- EXERCISE PROMPT
Your answer should be every line from the records that contains "Start".
++++ SUPPLIED MATERIAL ++++
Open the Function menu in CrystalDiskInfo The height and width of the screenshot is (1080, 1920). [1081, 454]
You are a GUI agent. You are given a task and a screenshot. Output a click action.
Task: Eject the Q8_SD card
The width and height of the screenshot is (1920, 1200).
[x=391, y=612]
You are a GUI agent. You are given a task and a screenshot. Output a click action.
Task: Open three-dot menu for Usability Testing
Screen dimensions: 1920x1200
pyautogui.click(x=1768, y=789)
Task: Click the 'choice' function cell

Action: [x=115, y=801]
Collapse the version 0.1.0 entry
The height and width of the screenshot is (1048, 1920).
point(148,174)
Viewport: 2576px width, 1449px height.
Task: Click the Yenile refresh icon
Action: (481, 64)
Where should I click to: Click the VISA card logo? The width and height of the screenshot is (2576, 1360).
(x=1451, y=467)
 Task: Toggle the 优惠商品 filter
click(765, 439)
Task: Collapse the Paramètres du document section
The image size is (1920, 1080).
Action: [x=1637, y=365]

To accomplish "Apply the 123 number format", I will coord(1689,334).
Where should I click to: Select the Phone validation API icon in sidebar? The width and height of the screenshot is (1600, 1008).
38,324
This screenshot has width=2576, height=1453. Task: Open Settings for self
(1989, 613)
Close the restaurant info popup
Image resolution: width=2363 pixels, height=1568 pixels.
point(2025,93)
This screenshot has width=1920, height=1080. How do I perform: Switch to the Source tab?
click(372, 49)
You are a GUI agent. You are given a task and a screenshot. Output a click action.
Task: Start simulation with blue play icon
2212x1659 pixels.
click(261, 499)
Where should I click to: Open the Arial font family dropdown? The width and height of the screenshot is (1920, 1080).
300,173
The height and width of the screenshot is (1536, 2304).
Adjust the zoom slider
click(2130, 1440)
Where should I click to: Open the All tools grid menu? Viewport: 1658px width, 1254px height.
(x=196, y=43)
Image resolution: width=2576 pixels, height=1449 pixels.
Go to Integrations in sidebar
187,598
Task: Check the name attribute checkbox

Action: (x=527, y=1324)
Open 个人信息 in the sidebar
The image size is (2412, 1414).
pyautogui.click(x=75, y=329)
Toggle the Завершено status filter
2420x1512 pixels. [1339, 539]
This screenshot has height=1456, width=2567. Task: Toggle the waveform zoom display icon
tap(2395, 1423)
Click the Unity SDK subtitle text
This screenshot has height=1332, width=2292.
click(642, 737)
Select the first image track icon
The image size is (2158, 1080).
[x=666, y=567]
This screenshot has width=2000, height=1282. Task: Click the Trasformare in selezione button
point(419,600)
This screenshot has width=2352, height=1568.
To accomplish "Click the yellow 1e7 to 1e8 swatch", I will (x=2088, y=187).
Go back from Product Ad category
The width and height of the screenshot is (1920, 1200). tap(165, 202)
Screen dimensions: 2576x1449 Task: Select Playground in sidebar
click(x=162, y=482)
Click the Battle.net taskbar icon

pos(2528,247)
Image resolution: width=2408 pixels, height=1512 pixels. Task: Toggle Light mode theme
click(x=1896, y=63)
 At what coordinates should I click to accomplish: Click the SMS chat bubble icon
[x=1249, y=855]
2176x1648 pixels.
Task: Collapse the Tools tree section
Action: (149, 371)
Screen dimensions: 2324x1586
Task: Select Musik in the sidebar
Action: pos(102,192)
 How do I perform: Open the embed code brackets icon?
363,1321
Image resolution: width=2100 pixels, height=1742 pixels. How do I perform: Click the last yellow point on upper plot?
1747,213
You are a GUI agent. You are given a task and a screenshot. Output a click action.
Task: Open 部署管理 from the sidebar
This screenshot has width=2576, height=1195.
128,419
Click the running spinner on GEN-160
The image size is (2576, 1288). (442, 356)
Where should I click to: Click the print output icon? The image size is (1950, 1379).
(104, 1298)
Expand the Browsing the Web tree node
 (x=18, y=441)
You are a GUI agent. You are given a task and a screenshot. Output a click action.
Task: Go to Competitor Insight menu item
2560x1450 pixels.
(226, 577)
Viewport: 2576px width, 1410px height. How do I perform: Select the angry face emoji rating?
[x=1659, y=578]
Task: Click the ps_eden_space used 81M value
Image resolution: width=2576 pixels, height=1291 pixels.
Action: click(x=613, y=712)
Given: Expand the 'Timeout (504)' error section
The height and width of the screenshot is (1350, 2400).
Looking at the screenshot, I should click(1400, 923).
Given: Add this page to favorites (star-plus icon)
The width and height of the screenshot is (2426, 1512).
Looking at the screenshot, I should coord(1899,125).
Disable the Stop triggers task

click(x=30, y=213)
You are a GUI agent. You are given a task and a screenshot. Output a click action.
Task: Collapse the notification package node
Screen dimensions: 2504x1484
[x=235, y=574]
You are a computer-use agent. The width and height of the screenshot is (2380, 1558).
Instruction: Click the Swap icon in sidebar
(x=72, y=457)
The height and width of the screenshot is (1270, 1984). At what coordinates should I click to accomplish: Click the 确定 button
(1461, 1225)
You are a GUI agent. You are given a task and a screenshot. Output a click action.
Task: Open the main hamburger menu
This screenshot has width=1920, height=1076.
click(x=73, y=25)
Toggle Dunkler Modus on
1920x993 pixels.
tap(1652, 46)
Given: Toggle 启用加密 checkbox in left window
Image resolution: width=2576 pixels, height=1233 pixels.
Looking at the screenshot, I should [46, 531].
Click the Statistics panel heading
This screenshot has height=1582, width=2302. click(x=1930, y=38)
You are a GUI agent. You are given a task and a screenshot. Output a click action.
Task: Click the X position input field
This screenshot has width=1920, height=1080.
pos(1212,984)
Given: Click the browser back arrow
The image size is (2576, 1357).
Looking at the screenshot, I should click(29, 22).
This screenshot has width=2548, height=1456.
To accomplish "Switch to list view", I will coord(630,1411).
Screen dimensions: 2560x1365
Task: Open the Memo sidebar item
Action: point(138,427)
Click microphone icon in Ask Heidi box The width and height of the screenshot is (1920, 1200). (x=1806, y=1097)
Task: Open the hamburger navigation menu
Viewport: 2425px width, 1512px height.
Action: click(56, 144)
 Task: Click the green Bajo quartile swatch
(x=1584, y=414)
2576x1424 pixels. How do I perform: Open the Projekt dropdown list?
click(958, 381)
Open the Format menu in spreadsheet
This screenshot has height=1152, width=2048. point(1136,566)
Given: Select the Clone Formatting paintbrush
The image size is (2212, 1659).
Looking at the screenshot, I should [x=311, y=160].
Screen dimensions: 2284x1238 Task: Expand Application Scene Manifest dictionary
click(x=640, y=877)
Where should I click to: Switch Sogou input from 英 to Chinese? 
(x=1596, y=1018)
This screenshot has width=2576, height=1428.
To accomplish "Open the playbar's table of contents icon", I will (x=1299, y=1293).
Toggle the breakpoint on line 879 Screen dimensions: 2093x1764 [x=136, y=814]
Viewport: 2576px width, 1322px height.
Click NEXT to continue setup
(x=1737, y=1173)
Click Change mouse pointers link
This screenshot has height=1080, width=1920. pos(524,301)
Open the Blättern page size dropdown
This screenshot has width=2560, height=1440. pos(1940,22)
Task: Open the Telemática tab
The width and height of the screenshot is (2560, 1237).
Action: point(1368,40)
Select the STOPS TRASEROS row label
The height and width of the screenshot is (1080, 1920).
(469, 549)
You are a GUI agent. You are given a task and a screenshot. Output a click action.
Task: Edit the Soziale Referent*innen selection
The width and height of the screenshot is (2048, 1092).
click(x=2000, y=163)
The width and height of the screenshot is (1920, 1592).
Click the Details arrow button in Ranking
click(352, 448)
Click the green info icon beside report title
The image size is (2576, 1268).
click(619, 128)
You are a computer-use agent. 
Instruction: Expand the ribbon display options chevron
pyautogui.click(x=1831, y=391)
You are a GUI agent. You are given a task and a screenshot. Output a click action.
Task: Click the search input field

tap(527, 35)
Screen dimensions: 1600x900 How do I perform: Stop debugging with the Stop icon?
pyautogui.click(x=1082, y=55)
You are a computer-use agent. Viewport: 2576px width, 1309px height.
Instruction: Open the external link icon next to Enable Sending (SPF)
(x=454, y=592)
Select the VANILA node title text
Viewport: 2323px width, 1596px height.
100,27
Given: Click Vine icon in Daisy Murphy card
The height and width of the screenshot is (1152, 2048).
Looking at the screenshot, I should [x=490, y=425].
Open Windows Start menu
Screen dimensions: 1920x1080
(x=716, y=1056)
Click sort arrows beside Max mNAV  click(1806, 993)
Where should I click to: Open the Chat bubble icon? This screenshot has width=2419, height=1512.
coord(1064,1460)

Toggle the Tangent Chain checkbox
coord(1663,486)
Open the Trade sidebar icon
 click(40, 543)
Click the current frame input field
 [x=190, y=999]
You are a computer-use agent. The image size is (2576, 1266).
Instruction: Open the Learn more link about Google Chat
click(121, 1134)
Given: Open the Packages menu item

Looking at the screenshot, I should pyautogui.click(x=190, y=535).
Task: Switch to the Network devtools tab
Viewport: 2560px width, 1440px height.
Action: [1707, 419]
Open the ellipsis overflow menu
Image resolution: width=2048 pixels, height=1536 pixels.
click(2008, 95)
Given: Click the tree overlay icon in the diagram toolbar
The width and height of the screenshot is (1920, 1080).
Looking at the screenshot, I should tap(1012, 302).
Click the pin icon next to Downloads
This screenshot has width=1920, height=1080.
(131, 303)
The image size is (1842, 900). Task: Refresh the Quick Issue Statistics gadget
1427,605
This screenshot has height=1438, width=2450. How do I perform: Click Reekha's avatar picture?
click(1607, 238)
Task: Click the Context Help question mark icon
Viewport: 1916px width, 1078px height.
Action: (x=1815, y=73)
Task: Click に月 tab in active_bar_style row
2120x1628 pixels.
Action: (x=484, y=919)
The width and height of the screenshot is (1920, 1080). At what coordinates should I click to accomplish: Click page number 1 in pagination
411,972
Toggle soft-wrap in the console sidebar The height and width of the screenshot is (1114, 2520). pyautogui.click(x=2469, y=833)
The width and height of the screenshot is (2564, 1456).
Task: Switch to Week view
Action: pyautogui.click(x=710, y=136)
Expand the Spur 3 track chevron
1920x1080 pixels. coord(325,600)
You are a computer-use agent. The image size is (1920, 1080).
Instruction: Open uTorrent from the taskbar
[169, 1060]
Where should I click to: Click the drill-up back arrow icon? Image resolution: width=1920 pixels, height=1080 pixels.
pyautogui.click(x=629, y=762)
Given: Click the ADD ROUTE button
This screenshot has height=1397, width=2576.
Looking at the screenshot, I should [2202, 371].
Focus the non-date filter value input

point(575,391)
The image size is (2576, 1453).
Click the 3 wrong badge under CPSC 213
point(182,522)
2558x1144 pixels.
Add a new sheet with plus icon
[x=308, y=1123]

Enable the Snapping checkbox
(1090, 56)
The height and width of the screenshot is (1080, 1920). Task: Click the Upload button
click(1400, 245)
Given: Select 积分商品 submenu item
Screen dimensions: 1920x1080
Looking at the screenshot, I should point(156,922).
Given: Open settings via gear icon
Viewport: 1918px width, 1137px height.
++++
- RESPONSE
Task: Start simulation with blue play icon
Open Windows Start menu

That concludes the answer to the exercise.